La riformulazione in virtù della sua natura è un potente mezzo per far sentire il paziente protagonista principale: il più attivo e competente sulle questioni che lo riguardano.
Dal punto di vista del terapeuta possiamo aggiungere che (al di là degli aspetti tecnici) è necessario per la riuscita di questi interventi o di quelli qualsiasi altro tipo che essi scaturiscano da un genuino interesse ad ascoltare, comprendere e agevolare l’altro. Il medico deve ricercare una verifica, da parte del paziente, alle proprie riformulazioni; a questo fine è opportuno che la restituzione non abbia mai un tono dogmatico e/o ultimativo.
Essa deve essere tale da favorire un riscontro. Qualora il paziente non si riconosca nei contenuti della riformulazione, la cosa più utile e semplice da fare è lasciare spazio alla persona per correggere e/o aggiungere qualcosa.
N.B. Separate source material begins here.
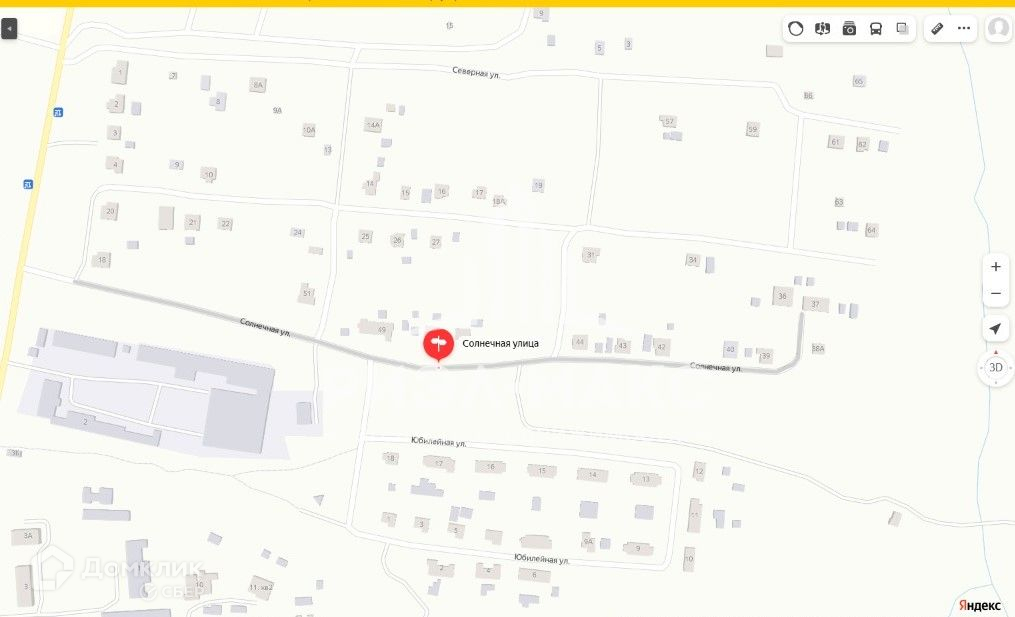Select the ruler distance tool
The width and height of the screenshot is (1015, 617).
[937, 28]
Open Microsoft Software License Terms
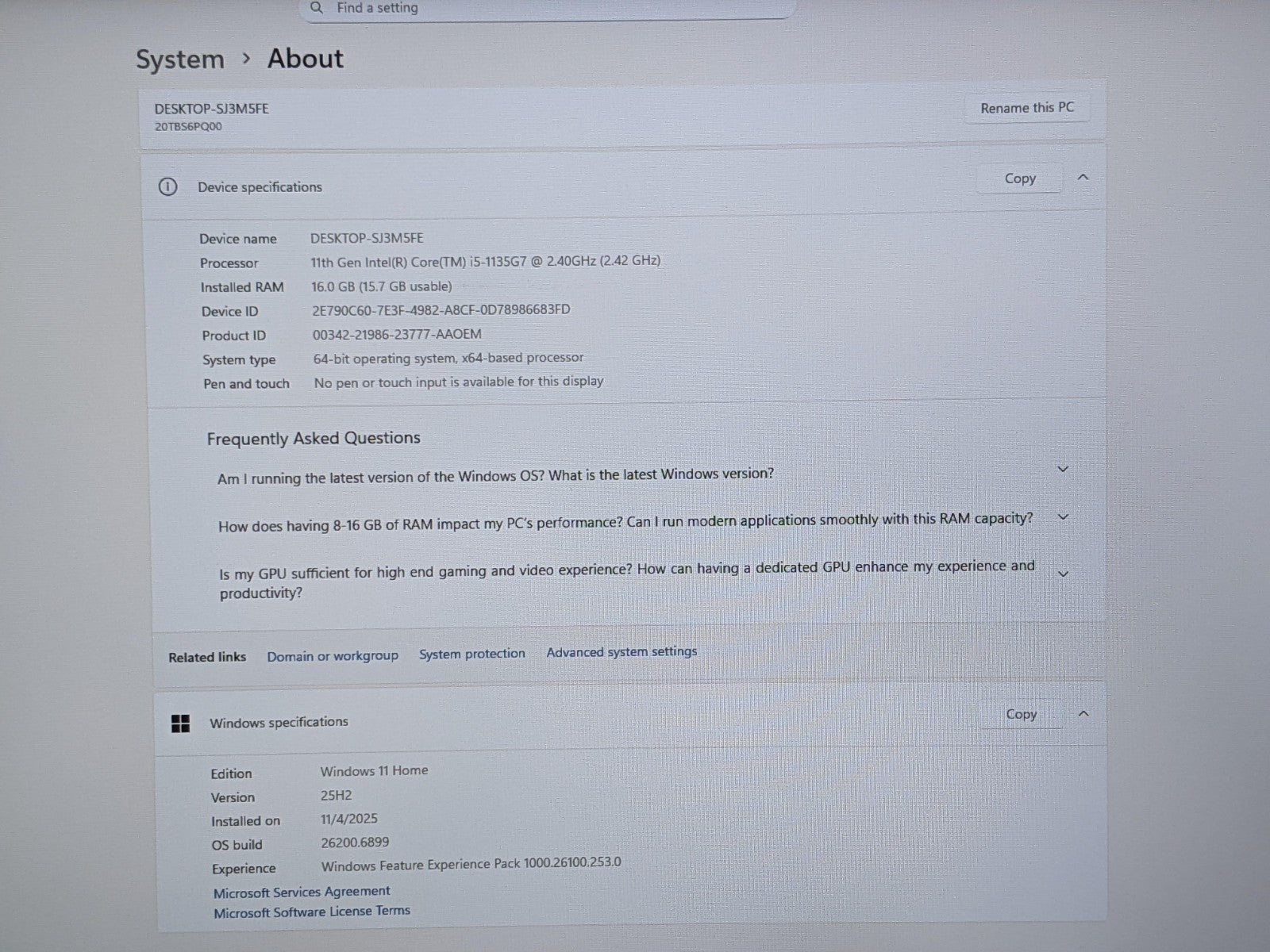1270x952 pixels. click(312, 912)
Al contrario, interpretazioni malfatte in quanto preconfezionate, avrebbero gli spiacevoli effetti collaterali di rendere il percorso astratto, inefficace e di alimentare la passività della persona.
L’interpretazione
L’interpretazione è un intervento che si usa nell’ambito della Psicoterapia Olistica Umanistica e non nel Counseling Olistico Umanistico.
E’ un azione diversa e più complessa rispetto alla riformulazione; e’ più difficile poiché aggiunge qualcosa che va oltre ciò che è stato detto dal paziente.
Essa, infatti, tende a fornire significati agli eventi e ai vissuti della persona sulla base dell’orientamento culturale e delle intuizioni del medico.
Per quanto detto è, dunque, un’azione terapeutica che va usata con tatto, acume e delicatezza e solo quando si è instaurata una robusta alleanza con il paziente.